I think somewhere in this we could have had an interesting story. Seeing Wakandan agents go out into the field to see where vibranium has ended up and what it’s being used for is an interesting concept for a series. Vibranium is powerful, we’re told, and that power should be tempered. I buy into that. But when the artifacts aren’t being used at all, such as in the case of a purple vibranium gem that is purely decorative, or the tongue of a statue that sits in a high temple, why do those artifacts have to be stolen back for Wakanda? No one knows what they do, and no one cares. Instead those items should be left alone until someone does something evil with them.

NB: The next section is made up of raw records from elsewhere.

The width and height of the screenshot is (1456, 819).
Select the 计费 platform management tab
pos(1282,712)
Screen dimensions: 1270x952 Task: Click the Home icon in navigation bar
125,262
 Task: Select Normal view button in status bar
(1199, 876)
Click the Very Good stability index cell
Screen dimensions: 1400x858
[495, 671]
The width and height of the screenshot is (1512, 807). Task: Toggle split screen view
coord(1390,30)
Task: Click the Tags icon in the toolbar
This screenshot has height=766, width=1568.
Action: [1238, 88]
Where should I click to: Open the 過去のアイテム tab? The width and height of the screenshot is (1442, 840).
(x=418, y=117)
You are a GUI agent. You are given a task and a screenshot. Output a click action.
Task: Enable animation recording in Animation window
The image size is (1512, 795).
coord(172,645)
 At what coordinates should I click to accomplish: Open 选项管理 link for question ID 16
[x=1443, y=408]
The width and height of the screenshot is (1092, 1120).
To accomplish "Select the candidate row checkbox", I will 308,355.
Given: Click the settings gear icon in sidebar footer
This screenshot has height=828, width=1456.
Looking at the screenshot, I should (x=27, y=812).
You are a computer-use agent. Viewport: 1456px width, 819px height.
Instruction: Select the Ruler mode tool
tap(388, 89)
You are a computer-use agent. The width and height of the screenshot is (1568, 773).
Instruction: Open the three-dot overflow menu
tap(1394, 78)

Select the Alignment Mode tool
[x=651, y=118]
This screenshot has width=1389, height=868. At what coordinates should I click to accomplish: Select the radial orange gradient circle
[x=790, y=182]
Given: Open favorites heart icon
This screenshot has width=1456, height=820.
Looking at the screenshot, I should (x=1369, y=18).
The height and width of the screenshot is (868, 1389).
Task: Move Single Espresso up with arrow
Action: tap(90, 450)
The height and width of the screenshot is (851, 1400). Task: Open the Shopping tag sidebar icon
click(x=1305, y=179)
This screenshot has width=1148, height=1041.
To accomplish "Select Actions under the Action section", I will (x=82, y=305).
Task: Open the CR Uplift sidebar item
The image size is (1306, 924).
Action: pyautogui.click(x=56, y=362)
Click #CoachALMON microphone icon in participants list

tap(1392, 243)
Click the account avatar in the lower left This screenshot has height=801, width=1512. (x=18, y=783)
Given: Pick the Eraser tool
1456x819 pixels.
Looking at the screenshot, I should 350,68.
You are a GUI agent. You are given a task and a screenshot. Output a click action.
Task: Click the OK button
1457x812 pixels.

All this comes while Wakanda is shown to be so technologically advanced that they’re easily two thousands years of advancement ahead of whatever civilizations they’re visiting. It’s like if we could time travel back to 200 AD and see the way people lived near the fall of the Roman Empire. Wakandas were living like that already, and they didn’t do anything to improve the lives of any civilization around them. They hid, they went isolationist, they gatekept. We’re supposed to view this civilization as the good guys but… I just don’t see how. Having a series exploring their history only highlights all the ways this place is kind if fucked up when its compared against the rest of the world.
And this doesn’t even get into some serious anachronisms that crop up in the series, like having a Viking warrior and a Samurai show up in Crete in 1260 AD. Even with some of the narrative turns this series takes, there’s absolutely no explanation for how that happened at all. That’s a big oops.
The biggest issue with this series, though, is that it doesn’t justify its own existence. It’s short and over quickly enough, but we have little reason to care about this story or these characters. It’s just another piece of disposable Marvel media at a time when Marvel is supposed to be cutting back on all that. They only have four films coming out in Phase VI, at a pace of a couple a year, but in that time they’ll also have six shows, with Eyes of Wakanda being first. That’s too much filler without enough meat, and it’s likely only adding to the idea that everything Marvel is homework… especially when shows like this are just bad.
I want to like Eyes of Wakanda, much like I wanted to like Echo and Secret Invasion and so many other shows we’ve had over the last couple of Phases. Marvel really wants to get people to care about their universe again, but then they release underbaked material like this and you have to wonder why? Even if they wanted to burn off everything in the pipe so they could start fresh, with a show like this I have to think it would have been better to either completely rework or, if they didn’t want to spend the money to do that, cancel it and shove it in a can. Eyes of Wakanda is slight and not that interesting, and all it really does (as well intentioned as this series may be) is damage the brand. Marvel needs better than this if they want to win their audience back.